My first marriage began due to a situation where my ex and I “had” to get otherwise the opportunity would have passed (military, no not because she was pregnant). We were very young, me early 22ish and her 19. We immediately got stationed overseas and began chasing our careers. Next step have a baby. We did that then came along the second shortly after returning stateside. Living life, I was on a work trip and got a call her crying she had stepped out. You kinda go into protect this house mode and really don’t understand how you’ll REALLY feel until it happens to you. Few years pass and I met someone online/RL and I realize that I never had a courtship with my ex and that…we just checked boxes along the way with absolutely NO courtship at the beginning or really even along the way. So once the smoke all cleared of daycare, no more chasing careers for either of us and financial stability, I left.

We’re both fine financially stability wise, the kids are fine and adjusting (tho she’s been in a couple of LTR’s already as she puts it in everyone’s face) and me like I said before I’m just starting to dabble in the game. So one thing I realized I never had was…”the courtship”.

I can’t remember precisely when I stumbled onto TRP but I’ve been lurking and reading and lurking more. No doubt a lot of this shit is SPOT ON…! So again a younger buddy at work said, why don’t you try a few of these apps out there and get out and meet some new people. So I did, with my intention being adult interaction outside of my professional and (my ex and I’s) personal circle. My schedule really doesn’t allow me to join a league (softball, bowling, etc) so this is the approach I had to take. First I downloaded the Tinder app and then Bumble. Clearly Bumble has a lot more appeal. Tho I still was gravitating toward my first few meets from Tinder. The first wow, YIKES…yea nothing like her pictures. I’m too nice, even today and ended up giving a second mercy date as just something to do. That was just before Valentines day, no boys I didn’t invest…haha…NO WAY. Then I started chipping away at the list talking to a few here and there but my schedule never working with only a rare exception. Two pieces, I was having the kids more often and only starting to get comfortable with just going out and meeting someone randomly.

That wasn’t me before. I’ll fast forward now, since I have 6 repeats this week with a new entry this Sunday. I’ve gravitated toward Bumble more as they seem more stable and seem to have more depth. Here’s where I’m gonna be all over the place. I have a couple of regulars, specifically one from Tinder – she’s a professional in the health care industry and has a couple of teenage daughters my kids age.
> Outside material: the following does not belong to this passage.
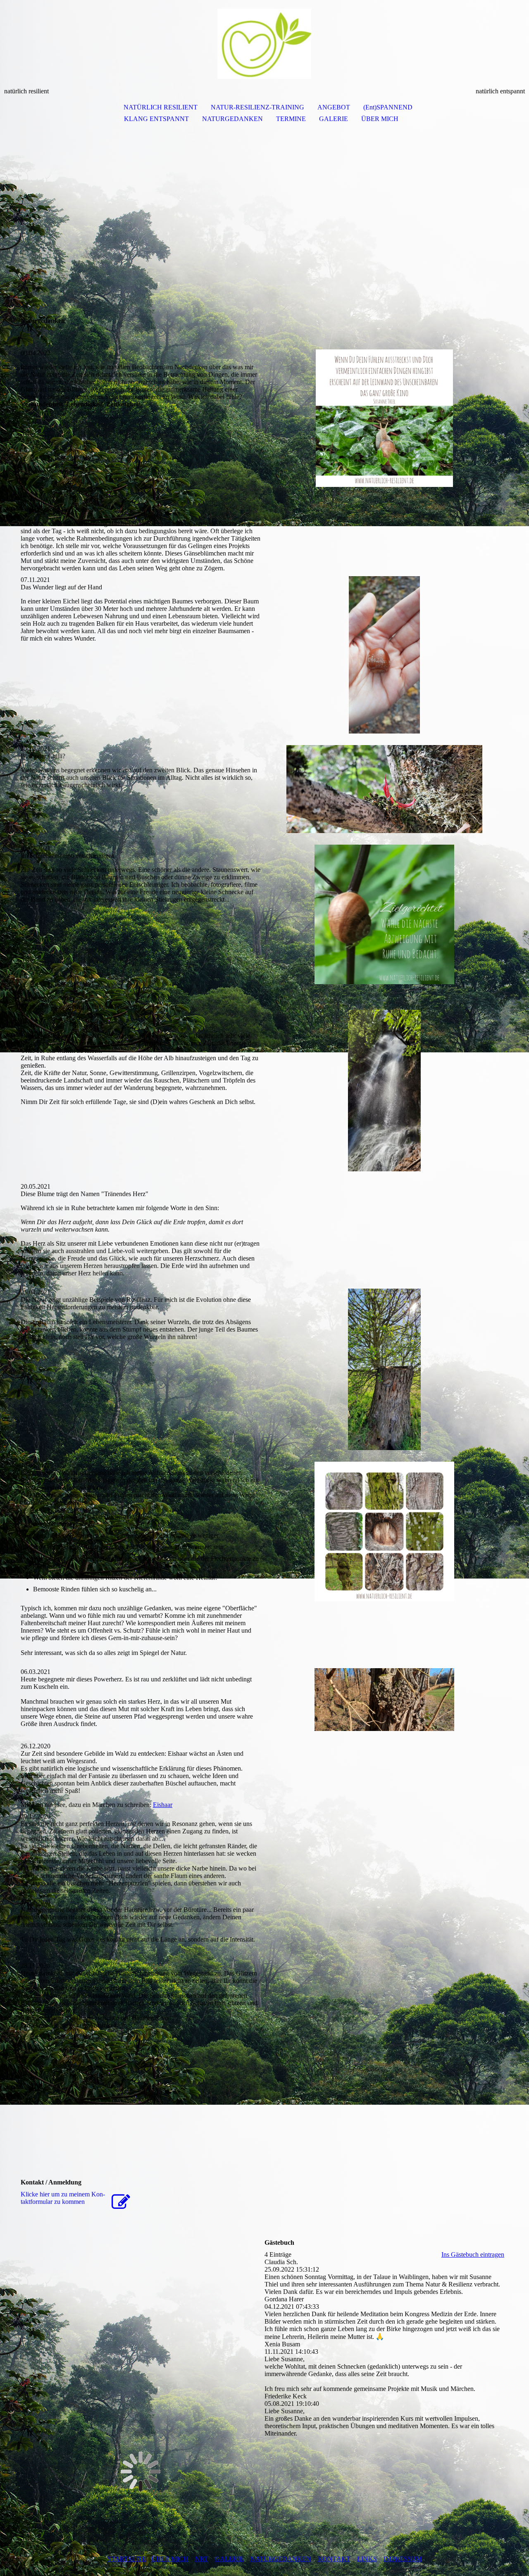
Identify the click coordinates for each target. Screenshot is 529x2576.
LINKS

Looks, at 42 shes’s easily an 8+, is easy to talk to and has essentially been single for a couple of years. She seems to have many of the same Issues I do in the work/kids commitment arena in that there’s no time to have a LTR as we live about 45 minutes from each other (no I don’t want a LTR yet). Then My current #2 is a foreign born citizen from one of the lower Soviet Bloc countries and is SeXy AF (I swear it’s her voice – that and she’s had some work done). The first from Tinder the second from Bumble. As for the other “plates”…it’s kinda more random and something to just keep me busy. There’s definitely a range amungst the literally dozen or so I’m currently talking to.

I’ve probably met 8 or so with 3-4 I kinda dabble with in the random back and forth without committing to actually meeting. I know, I need to drop a few but I figured as I solidify that foundation, maybe I can come back to them If I just wanted to keep them in the dugout until it’s time to call them up for a play date. One thing I’m realizing tho, unless I keep dabbling with them…they’ll likely lose interest and move on. Let me say this, I honestly at this point DO NOT see a LTR with any of them.

Could I do it with one of maybe a few…yea..but I don’t wanna just do it. Finding someone that truly knocks your socks off is kinda like porn…”you know it when you see it”. So until then, I’m just keeping myself busy with learning what I like because I definitely know what I DON’T like. You know pretty quickly within one date whether she’s worth the LTR or if it’s just something to do. That said, I have a pretty good feeling that very soon, I’ll be trimming the fat and letting them drop via attrition.